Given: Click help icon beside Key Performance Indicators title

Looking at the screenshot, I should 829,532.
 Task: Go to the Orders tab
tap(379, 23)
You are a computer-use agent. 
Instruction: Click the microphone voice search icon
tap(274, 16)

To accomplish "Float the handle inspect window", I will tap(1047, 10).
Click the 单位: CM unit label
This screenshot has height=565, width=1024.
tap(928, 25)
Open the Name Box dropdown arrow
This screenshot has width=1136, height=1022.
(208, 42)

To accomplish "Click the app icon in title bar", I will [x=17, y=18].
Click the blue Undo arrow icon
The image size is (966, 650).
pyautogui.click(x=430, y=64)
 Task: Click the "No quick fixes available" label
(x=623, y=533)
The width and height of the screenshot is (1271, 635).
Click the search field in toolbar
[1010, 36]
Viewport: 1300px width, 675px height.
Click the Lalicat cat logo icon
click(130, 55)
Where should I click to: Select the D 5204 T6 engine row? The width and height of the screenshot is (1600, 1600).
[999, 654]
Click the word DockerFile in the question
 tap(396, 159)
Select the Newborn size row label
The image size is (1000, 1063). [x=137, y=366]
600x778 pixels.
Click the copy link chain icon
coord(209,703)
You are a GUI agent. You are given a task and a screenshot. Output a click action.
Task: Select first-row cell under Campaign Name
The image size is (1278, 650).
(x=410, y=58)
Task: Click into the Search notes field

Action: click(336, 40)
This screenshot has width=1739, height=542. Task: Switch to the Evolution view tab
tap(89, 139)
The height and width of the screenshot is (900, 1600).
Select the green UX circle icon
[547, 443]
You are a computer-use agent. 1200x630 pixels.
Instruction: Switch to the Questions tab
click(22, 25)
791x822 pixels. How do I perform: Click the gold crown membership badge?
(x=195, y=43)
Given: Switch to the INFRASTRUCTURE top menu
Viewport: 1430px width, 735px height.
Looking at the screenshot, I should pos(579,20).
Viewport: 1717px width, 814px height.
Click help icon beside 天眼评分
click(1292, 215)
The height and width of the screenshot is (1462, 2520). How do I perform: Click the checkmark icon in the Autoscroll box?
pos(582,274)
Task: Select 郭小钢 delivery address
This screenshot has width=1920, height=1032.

# The problem
Reproduce the data in its entirety. Keep every character unchanged.

# Your solution
Given: Click help icon beside Key Performance Indicators title

Looking at the screenshot, I should 829,532.
 Task: Go to the Orders tab
tap(379, 23)
You are a computer-use agent. 
Instruction: Click the microphone voice search icon
tap(274, 16)

To accomplish "Float the handle inspect window", I will tap(1047, 10).
Click the 单位: CM unit label
This screenshot has height=565, width=1024.
tap(928, 25)
Open the Name Box dropdown arrow
This screenshot has width=1136, height=1022.
(208, 42)

To accomplish "Click the app icon in title bar", I will [x=17, y=18].
Click the blue Undo arrow icon
The image size is (966, 650).
pyautogui.click(x=430, y=64)
 Task: Click the "No quick fixes available" label
(x=623, y=533)
The width and height of the screenshot is (1271, 635).
Click the search field in toolbar
[1010, 36]
Viewport: 1300px width, 675px height.
Click the Lalicat cat logo icon
click(130, 55)
Where should I click to: Select the D 5204 T6 engine row? The width and height of the screenshot is (1600, 1600).
[999, 654]
Click the word DockerFile in the question
 tap(396, 159)
Select the Newborn size row label
The image size is (1000, 1063). [x=137, y=366]
600x778 pixels.
Click the copy link chain icon
coord(209,703)
You are a GUI agent. You are given a task and a screenshot. Output a click action.
Task: Select first-row cell under Campaign Name
The image size is (1278, 650).
(x=410, y=58)
Task: Click into the Search notes field

Action: click(336, 40)
This screenshot has width=1739, height=542. Task: Switch to the Evolution view tab
tap(89, 139)
The height and width of the screenshot is (900, 1600).
Select the green UX circle icon
[547, 443]
You are a computer-use agent. 1200x630 pixels.
Instruction: Switch to the Questions tab
click(22, 25)
791x822 pixels. How do I perform: Click the gold crown membership badge?
(x=195, y=43)
Given: Switch to the INFRASTRUCTURE top menu
Viewport: 1430px width, 735px height.
Looking at the screenshot, I should pos(579,20).
Viewport: 1717px width, 814px height.
Click help icon beside 天眼评分
click(1292, 215)
The height and width of the screenshot is (1462, 2520). How do I perform: Click the checkmark icon in the Autoscroll box?
pos(582,274)
Task: Select 郭小钢 delivery address
This screenshot has width=1920, height=1032.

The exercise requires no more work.